**What this task involves**
When you reach the line with "Click the Shoulder Width column header", transcribe it and each line after it through the last one below, exactly. Pictures stay out.

== Task input

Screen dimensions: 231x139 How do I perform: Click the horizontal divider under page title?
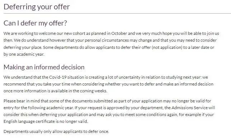pyautogui.click(x=117, y=13)
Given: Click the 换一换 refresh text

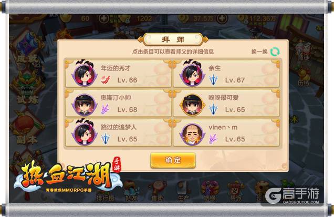Looking at the screenshot, I should point(259,51).
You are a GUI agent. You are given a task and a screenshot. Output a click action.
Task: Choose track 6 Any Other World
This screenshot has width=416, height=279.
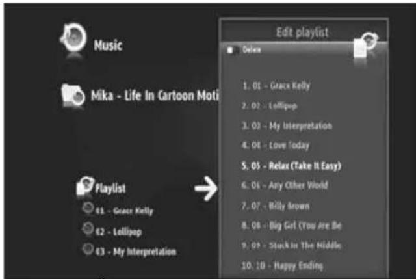(x=285, y=185)
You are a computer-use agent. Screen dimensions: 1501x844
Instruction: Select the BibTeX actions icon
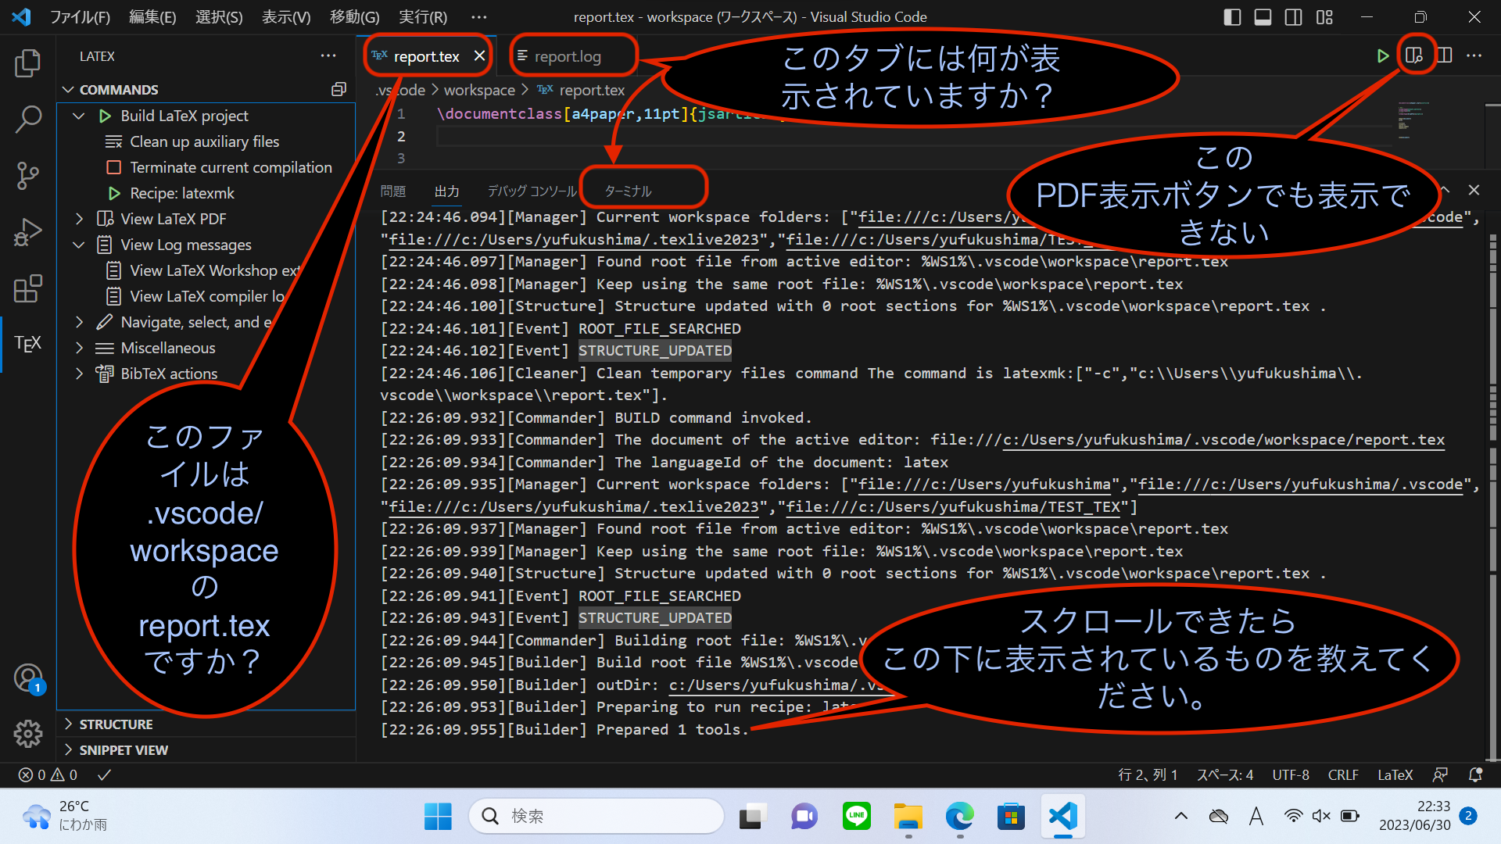103,373
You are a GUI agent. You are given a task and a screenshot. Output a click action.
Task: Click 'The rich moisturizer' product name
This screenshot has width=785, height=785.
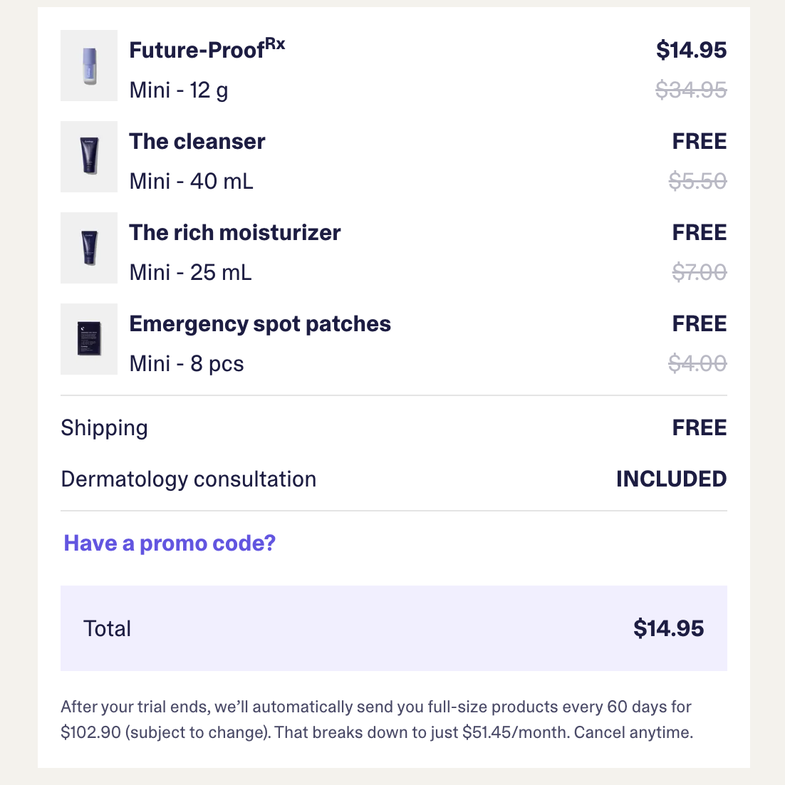tap(235, 232)
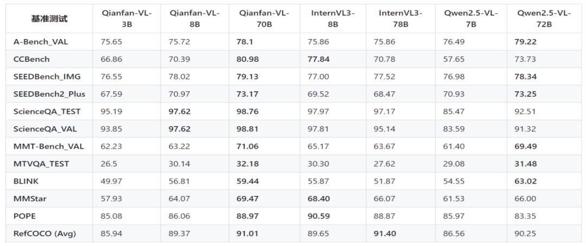The image size is (586, 246).
Task: Select the 91.40 RefCOCO score cell
Action: (x=385, y=234)
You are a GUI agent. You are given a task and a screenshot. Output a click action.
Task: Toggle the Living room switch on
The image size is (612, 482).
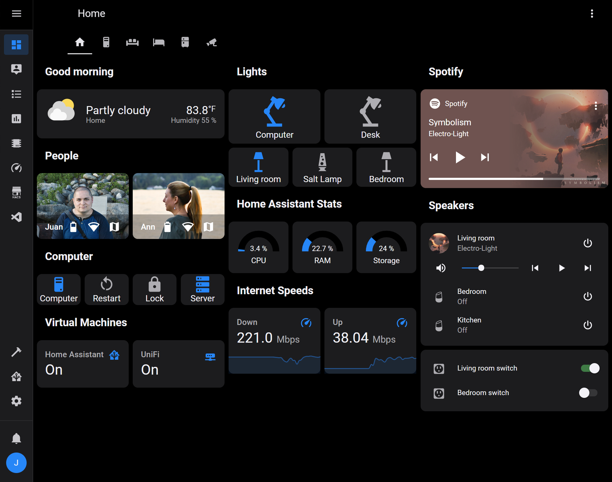click(x=589, y=368)
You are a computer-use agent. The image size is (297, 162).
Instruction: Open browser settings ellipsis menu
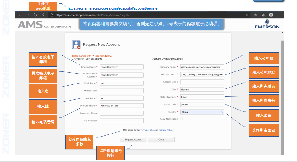click(x=279, y=15)
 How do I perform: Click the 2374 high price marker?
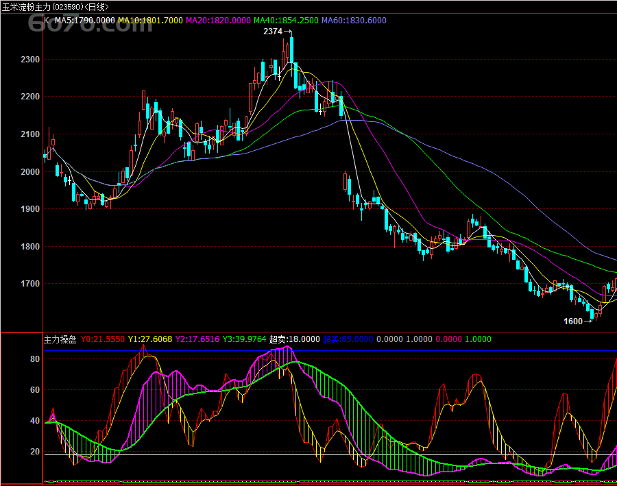point(273,32)

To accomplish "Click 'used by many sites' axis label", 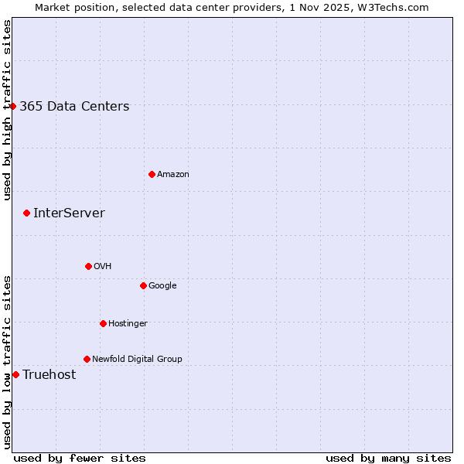I will pos(388,458).
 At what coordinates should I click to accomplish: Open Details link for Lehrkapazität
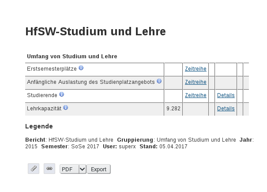click(x=226, y=109)
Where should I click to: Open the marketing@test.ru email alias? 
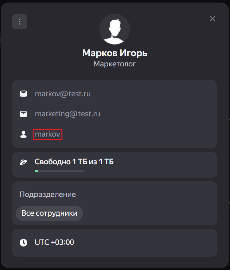(67, 114)
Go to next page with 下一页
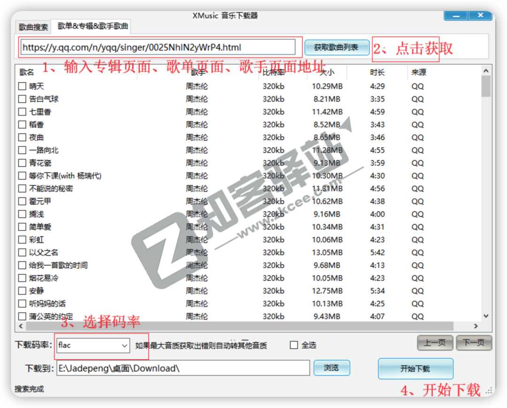This screenshot has width=507, height=408. pyautogui.click(x=473, y=343)
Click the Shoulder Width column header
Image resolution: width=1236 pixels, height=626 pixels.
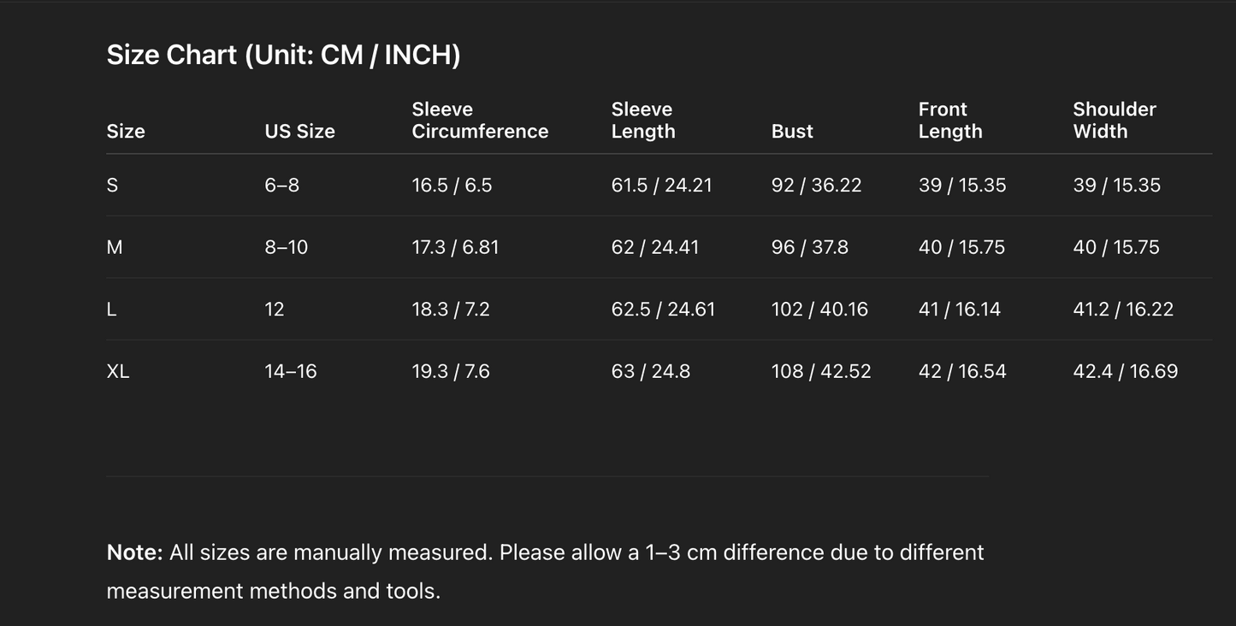tap(1115, 121)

====

**Response below**
Click the Shoulder Width column header
Image resolution: width=1236 pixels, height=626 pixels.
tap(1115, 121)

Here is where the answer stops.